Pendant le Moyen âge, on ne mit point en scène la misanthropie, sentiment propre aux sociétés déjà vieillies; mais ele revint avec le Timon d'Athènes de Shakespeare : c'est une sorte de grand seigneur généreux et dupe, auquel la trahison de prétendus amis inspire bientôt une misanthropie qui s'exhale en imprécations sanglantes, pour aboutir à des accès de fureur d'une sauvage énergie. A côté de Timon, misanthrope d'occasion, se trouve son ami Apémante, qui l'est par principe, plein de haine et de mépris pour les trahisons et les faussetés de l'espèce humaine. Cette double étude de la misanthropie est plus vivante et plus forte que ses devancières dont elle reproduit d'ailleurs les principaux traits. Vint ensuite le Misanthrope de Molière. Alceste est un homme qui se sent mal à l'aise dans un monde corrompu; il réagit fortement contre les vices du temps, mais donne lui-même à sa misanthropie le plus éclatant démenti par son amour pour une coquette qu'il veut épouser. Ce philosophe guidé par la notion abstraite du juste, ce coeur droit foulant aux pieds les banales et hypocrites convenances du monde, et cédant à son amour pour Célimène, plus fort que sa misanthropie, offre la leçon morale la plus frappante et la plus touchante de toute la pièce. Satire particulière du siècle de Louis XIV, ce caractère d'Alceste a encore le mérite d'être une satire générale de l'humanité.

L'expression de la misanthropie était tellement haute dans Molière, qu'elle ne pouvait plus que déchoir en changeant de caractère dans les imitations qui en ont été faites. Le Plain Dealer (l'homme franc), de Wicherley ne présente plus qu'un certain Manly, capitaine de vaisseau, brutal et impoli, qui finit par abjurer sa misanthropie. Fénelon, dans son XVIIeDialogue des Morts, où il met en scène Socrate, Alcibiade et Timon, fait consister le caractère du misanthrope en une sorte de juste-milieu. Marmontel a fait un conte moral, le Misanthrope corrigé, où Alceste, retiré à la campagne, prend l'amour de l'humanité, en devenant témoin des vertus domestiques que lui offre son nouvel entourage ; c'est une oeuvre inspirée par cette chimère tant caressée au XVIIIe siècle, le bonheur  aux champs. Dans ce siècle, la misanthropie prit un autre caractère : au lieu de s'attaquer aux vices des individus, le théâtre mit en cause la constitution même de la société, à l'exemple dos publicistes et des philosophes. 

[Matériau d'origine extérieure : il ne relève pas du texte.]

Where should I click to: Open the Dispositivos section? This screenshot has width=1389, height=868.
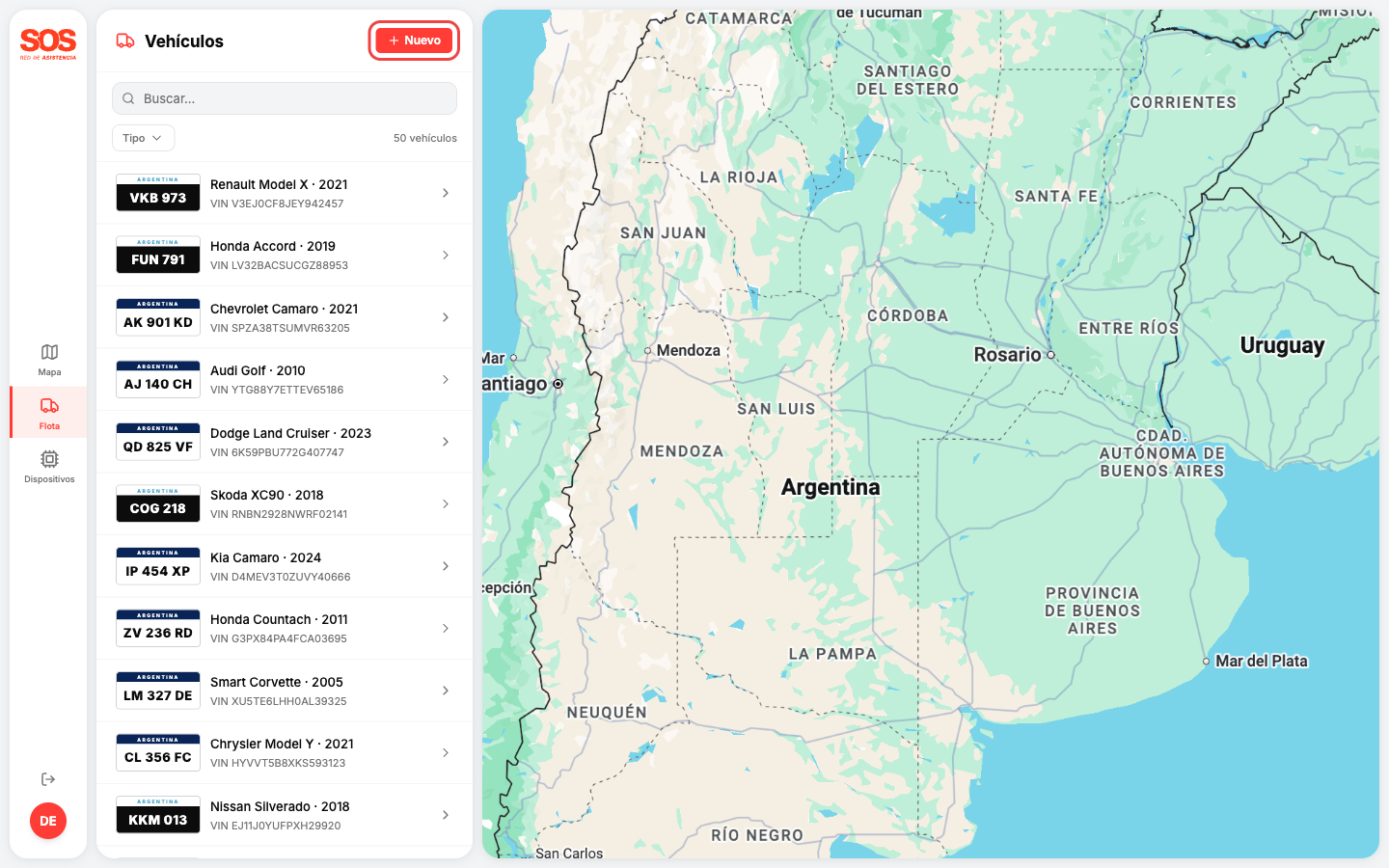pos(48,466)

Un certain F. Delisle donna Timon le Misanthrope, comédie remplie d'attaques contre l'ordre social, devançant ainsi les diatribes si gaies des contes et des romans de Voltaire, les amères récriminations des discours de Rousseau, et les épigrammes badines des Lettres persanes de Montesquieu. Jean-Jacques Rousseau, dans sa Lettre sur les spectacles, ayant attaqué l'Alceste de Molière, avec lequel il avait plus d'un lien de parenté, et prétendu qu'AIceste devait être plein de sensibilité pour les malheurs publics et d'indifférence pour tout ce qui le touche personnellement, Fabre d'Églantine donna le Philinte de Molière, où Alceste, type de perfection idéale et surhumaine, est un modèle accompli de générosité et de philanthropie, un redresseur de tous les torts. En Allemagne, la misanthropie, jointe à une sorte de sentimentalité mélancolique, donna naissance aux drames du Misanthrope par Schiller, et de Misanthropie et Repentir par Kotzebüe. Mais de tous les écrivains qui ont traité de la misanthropie ou l'ont produite sur la scène, Molière est le seul qui l'a saisie dans ce qu'elle a de vrai, de profond, d'universel, et en a élevé le caractère au plus haut point où l'on puisse atteindre. (F. B.).



En bibliothèque. - A. Widal, Des divers caractères du Misanthrope chez les écrivains anciens et modernes, Paris; 1851, in-8°.